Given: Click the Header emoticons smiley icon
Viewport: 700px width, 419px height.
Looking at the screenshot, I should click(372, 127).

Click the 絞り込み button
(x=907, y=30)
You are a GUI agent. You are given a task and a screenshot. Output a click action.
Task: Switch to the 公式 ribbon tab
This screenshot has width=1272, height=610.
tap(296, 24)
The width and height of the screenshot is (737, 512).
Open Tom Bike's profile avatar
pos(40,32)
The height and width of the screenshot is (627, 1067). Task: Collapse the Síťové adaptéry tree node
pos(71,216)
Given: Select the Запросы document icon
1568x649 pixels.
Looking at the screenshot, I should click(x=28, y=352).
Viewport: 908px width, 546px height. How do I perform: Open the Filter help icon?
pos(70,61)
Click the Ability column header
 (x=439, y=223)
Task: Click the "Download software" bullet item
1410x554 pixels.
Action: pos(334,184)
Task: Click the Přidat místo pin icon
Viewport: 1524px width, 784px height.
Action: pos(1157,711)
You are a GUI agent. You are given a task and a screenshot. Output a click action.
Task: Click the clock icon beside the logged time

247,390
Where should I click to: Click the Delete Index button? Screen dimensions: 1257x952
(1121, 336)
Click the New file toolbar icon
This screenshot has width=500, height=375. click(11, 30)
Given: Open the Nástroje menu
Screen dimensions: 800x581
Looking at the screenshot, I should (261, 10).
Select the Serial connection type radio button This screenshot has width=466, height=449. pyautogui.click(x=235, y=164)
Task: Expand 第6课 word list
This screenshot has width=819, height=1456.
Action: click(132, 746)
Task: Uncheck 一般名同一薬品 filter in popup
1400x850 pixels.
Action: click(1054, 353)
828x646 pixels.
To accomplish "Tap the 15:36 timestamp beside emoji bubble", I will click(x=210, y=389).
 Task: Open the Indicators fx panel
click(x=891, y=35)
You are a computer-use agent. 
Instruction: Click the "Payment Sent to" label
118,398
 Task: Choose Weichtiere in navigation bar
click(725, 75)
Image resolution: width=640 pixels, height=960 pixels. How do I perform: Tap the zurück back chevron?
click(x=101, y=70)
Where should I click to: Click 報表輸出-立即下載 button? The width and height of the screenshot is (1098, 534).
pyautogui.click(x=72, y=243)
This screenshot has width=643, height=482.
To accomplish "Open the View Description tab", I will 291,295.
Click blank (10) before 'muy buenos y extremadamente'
◇ ◇ ◇
Retype the material above, character for character.

> _Response to this exercise_:
Given: Click the Header emoticons smiley icon
Viewport: 700px width, 419px height.
Looking at the screenshot, I should click(372, 127).

Click the 絞り込み button
(x=907, y=30)
You are a GUI agent. You are given a task and a screenshot. Output a click action.
Task: Switch to the 公式 ribbon tab
This screenshot has width=1272, height=610.
tap(296, 24)
The width and height of the screenshot is (737, 512).
Open Tom Bike's profile avatar
pos(40,32)
The height and width of the screenshot is (627, 1067). Task: Collapse the Síťové adaptéry tree node
pos(71,216)
Given: Select the Запросы document icon
1568x649 pixels.
Looking at the screenshot, I should click(x=28, y=352).
Viewport: 908px width, 546px height. How do I perform: Open the Filter help icon?
pos(70,61)
Click the Ability column header
 (x=439, y=223)
Task: Click the "Download software" bullet item
1410x554 pixels.
Action: pos(334,184)
Task: Click the Přidat místo pin icon
Viewport: 1524px width, 784px height.
Action: pos(1157,711)
You are a GUI agent. You are given a task and a screenshot. Output a click action.
Task: Click the clock icon beside the logged time

247,390
Where should I click to: Click the Delete Index button? Screen dimensions: 1257x952
(1121, 336)
Click the New file toolbar icon
This screenshot has width=500, height=375. click(11, 30)
Given: Open the Nástroje menu
Screen dimensions: 800x581
Looking at the screenshot, I should (261, 10).
Select the Serial connection type radio button This screenshot has width=466, height=449. pyautogui.click(x=235, y=164)
Task: Expand 第6课 word list
This screenshot has width=819, height=1456.
Action: click(132, 746)
Task: Uncheck 一般名同一薬品 filter in popup
1400x850 pixels.
Action: click(1054, 353)
828x646 pixels.
To accomplish "Tap the 15:36 timestamp beside emoji bubble", I will click(x=210, y=389).
 Task: Open the Indicators fx panel
click(x=891, y=35)
You are a computer-use agent. 
Instruction: Click the "Payment Sent to" label
118,398
 Task: Choose Weichtiere in navigation bar
click(725, 75)
Image resolution: width=640 pixels, height=960 pixels. How do I perform: Tap the zurück back chevron?
click(x=101, y=70)
Where should I click to: Click 報表輸出-立即下載 button? The width and height of the screenshot is (1098, 534).
pyautogui.click(x=72, y=243)
This screenshot has width=643, height=482.
To accomplish "Open the View Description tab", I will 291,295.
Click blank (10) before 'muy buenos y extremadamente'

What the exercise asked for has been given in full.